# What this task involves:
Find every line in the items below that contains the string "field", and copy each of those lines in full.
☆ ☆ ☆ ☆ ☆
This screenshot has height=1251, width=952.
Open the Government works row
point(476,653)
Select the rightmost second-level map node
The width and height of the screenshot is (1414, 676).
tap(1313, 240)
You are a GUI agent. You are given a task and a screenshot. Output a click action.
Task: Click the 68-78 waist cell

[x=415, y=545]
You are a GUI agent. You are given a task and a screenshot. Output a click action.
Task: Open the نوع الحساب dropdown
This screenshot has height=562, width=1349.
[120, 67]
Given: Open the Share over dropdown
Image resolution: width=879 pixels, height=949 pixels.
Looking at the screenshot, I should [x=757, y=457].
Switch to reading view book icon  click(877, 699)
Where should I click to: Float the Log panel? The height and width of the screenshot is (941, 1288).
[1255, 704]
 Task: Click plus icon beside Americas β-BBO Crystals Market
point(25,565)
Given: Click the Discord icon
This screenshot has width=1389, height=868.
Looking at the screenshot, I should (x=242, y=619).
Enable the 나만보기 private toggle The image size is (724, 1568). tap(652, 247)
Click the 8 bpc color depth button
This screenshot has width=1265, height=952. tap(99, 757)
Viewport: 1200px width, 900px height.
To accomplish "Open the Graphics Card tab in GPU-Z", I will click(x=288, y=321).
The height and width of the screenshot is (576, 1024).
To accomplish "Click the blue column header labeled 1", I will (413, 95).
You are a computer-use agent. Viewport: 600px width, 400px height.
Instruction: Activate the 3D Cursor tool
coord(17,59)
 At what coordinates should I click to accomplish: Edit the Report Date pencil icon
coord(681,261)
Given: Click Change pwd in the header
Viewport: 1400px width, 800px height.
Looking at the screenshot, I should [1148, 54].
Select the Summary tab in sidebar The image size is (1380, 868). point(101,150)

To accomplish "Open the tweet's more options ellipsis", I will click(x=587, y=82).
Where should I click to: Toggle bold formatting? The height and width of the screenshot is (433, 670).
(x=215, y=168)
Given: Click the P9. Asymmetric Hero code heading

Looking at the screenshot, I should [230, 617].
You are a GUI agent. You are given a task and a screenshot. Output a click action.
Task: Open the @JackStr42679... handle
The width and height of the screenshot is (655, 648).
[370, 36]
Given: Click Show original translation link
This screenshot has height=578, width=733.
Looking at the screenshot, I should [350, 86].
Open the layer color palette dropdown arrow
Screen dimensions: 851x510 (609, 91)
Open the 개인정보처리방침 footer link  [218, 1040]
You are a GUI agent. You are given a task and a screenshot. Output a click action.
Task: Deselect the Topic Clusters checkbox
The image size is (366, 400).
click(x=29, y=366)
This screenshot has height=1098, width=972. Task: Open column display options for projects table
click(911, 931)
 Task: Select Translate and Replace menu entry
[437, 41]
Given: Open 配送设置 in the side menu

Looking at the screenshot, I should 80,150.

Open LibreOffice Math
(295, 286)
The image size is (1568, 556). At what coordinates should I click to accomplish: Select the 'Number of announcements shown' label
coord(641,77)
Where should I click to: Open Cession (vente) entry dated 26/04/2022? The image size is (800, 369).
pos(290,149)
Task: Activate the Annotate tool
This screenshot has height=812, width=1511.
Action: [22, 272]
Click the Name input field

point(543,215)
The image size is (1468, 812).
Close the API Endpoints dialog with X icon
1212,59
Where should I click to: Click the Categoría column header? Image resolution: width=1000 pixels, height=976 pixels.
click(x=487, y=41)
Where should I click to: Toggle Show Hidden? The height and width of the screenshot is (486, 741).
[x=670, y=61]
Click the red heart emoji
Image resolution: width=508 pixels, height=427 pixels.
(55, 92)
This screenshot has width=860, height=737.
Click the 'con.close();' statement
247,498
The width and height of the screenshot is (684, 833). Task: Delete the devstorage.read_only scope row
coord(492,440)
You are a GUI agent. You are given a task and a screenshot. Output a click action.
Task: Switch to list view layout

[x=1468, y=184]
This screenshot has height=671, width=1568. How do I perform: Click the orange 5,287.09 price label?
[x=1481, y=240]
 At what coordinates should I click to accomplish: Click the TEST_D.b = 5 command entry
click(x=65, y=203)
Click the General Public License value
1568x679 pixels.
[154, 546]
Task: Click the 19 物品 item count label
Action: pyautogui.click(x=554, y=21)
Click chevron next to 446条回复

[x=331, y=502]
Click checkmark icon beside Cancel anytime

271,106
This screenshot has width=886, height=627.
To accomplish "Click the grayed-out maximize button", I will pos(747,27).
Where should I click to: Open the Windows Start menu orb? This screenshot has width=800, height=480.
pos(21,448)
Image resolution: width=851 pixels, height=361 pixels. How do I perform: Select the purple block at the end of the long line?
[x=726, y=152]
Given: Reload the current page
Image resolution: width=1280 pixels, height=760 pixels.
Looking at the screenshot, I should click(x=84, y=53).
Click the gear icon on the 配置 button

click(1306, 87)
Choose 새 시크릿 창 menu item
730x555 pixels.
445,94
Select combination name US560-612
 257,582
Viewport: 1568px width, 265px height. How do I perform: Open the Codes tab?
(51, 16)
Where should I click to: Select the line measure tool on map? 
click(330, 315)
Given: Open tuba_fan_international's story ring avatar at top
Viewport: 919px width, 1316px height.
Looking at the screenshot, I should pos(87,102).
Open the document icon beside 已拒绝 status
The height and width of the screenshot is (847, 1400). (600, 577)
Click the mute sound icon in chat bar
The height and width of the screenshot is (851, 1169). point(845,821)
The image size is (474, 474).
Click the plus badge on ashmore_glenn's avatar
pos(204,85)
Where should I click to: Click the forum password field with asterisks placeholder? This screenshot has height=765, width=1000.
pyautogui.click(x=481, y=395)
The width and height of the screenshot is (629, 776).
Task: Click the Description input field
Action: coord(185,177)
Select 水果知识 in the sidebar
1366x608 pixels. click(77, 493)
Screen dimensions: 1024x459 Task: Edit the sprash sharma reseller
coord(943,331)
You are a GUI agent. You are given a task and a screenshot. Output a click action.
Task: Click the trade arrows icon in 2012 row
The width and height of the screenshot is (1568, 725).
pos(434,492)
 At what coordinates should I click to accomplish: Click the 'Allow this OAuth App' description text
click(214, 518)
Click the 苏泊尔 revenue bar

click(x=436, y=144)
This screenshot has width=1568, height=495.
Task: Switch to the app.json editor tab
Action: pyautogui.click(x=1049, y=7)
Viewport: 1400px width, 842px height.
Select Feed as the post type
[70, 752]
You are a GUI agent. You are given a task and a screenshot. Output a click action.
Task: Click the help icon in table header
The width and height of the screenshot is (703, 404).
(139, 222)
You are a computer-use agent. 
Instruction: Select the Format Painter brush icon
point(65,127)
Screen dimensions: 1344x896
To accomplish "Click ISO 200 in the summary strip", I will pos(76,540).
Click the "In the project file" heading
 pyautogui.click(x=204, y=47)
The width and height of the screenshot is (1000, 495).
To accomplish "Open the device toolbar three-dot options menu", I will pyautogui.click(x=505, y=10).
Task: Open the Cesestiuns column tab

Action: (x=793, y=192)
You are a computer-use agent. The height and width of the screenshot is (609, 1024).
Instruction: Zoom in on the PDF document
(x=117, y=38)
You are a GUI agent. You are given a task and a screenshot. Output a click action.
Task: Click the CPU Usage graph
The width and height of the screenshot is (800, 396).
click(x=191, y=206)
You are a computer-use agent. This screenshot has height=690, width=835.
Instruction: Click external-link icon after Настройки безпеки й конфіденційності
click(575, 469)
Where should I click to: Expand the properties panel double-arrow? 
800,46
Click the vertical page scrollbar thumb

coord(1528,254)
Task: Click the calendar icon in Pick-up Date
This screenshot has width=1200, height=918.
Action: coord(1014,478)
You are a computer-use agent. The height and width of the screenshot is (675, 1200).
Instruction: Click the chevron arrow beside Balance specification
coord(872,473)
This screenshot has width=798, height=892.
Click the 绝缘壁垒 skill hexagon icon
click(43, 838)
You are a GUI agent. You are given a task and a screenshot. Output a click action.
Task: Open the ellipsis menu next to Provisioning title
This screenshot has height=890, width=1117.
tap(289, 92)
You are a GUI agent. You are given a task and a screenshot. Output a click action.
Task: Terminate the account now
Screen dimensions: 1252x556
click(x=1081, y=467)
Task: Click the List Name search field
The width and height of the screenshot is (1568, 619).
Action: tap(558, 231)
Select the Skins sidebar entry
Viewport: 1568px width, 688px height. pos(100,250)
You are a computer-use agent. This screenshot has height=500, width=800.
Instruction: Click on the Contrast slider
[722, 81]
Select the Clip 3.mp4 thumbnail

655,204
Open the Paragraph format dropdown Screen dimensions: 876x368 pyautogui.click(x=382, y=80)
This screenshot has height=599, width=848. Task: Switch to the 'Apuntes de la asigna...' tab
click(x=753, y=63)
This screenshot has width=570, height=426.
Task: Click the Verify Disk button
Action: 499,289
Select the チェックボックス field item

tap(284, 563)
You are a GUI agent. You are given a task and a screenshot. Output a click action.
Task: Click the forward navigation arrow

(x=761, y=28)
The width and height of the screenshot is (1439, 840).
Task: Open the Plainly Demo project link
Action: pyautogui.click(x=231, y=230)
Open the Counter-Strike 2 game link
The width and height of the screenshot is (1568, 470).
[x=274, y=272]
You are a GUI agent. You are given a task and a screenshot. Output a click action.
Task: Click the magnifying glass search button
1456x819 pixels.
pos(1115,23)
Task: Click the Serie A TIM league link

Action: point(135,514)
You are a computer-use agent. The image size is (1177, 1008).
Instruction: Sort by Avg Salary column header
☆ ☆ ☆ ☆ ☆
# Task response:
Click the Name input field
Where should I click to: Click the forum password field with asterisks placeholder? This screenshot has height=765, width=1000.
Task: Click the Description input field
Task: Click the List Name search field
Select the チェックボックス field item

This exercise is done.